- Developer: Ministry of Digital Economy and Entrepreneurship (Jordan)
- Release: February 2020
- Operating system: iOS, Android, HarmonyOS
- Available in: Arabic, English
- Type: E-government, Digital identity
- Website: sanad.gov.jo

= Sanad (government app) =

Sanad (Arabic: سند) is the official digital identity and e-government services application of the Hashemite Kingdom of Jordan. Developed and managed by the Ministry of Digital Economy and Entrepreneurship, the app provides a unified platform for accessing a range of public services and personal records digitally.

== Overview ==
Launched in February 2020, Sanad is part of Jordan's broader digital transformation strategy aimed at improving public service delivery and enhancing administrative efficiency. The app allows users to authenticate their identity digitally and access over 550 services from more than 50 government and private sector entities.

== Features ==
Sanad provides a wide array of services, including:
- Viewing and managing official digital documents
- Applying for government services (e.g., jordanian passport issuance or renewal, health insurance)
- Accessing personal records (e.g., pension, property ownership)
- Digitally signing documents
- Paying utility bills and traffic fines
- Receiving and tracking official notifications

The app is available on iOS, Android, and HarmonyOS platforms and supports both Arabic and English languages.

== Digital Identity ==
A core feature of Sanad is the digital identity system, which enables secure login and authentication for all integrated services.
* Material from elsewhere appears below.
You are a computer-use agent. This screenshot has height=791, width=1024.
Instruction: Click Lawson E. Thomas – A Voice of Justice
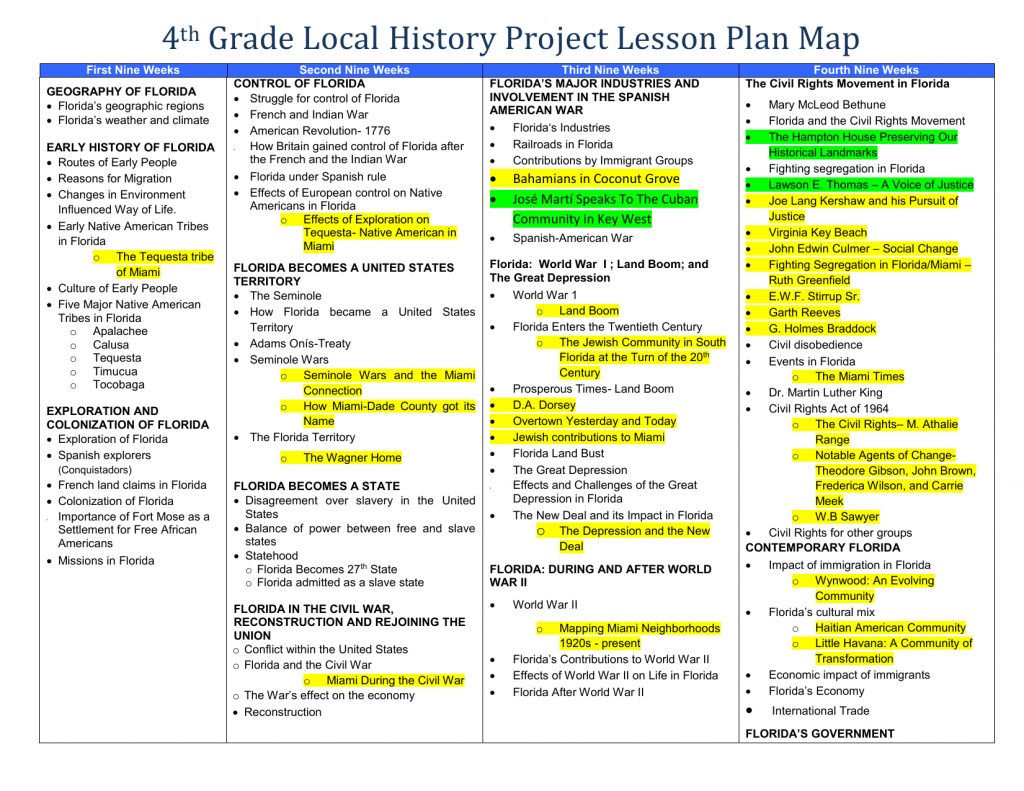pyautogui.click(x=871, y=185)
Users must activate their digital identity at designated Sanad stations across Jordan to access the full suite of services.

== Adoption and Impact ==
As of 2025, more than 1.6 million Jordanians have activated their digital identities through Sanad. The app has played a significant role in streamlining government interactions and reducing the need for in-person visits, especially during the COVID-19 pandemic.

== Recent Developments ==
In 2025, the Ministry launched an updated version of the app with enhanced user experience and new services, including the e-passport issuance feature.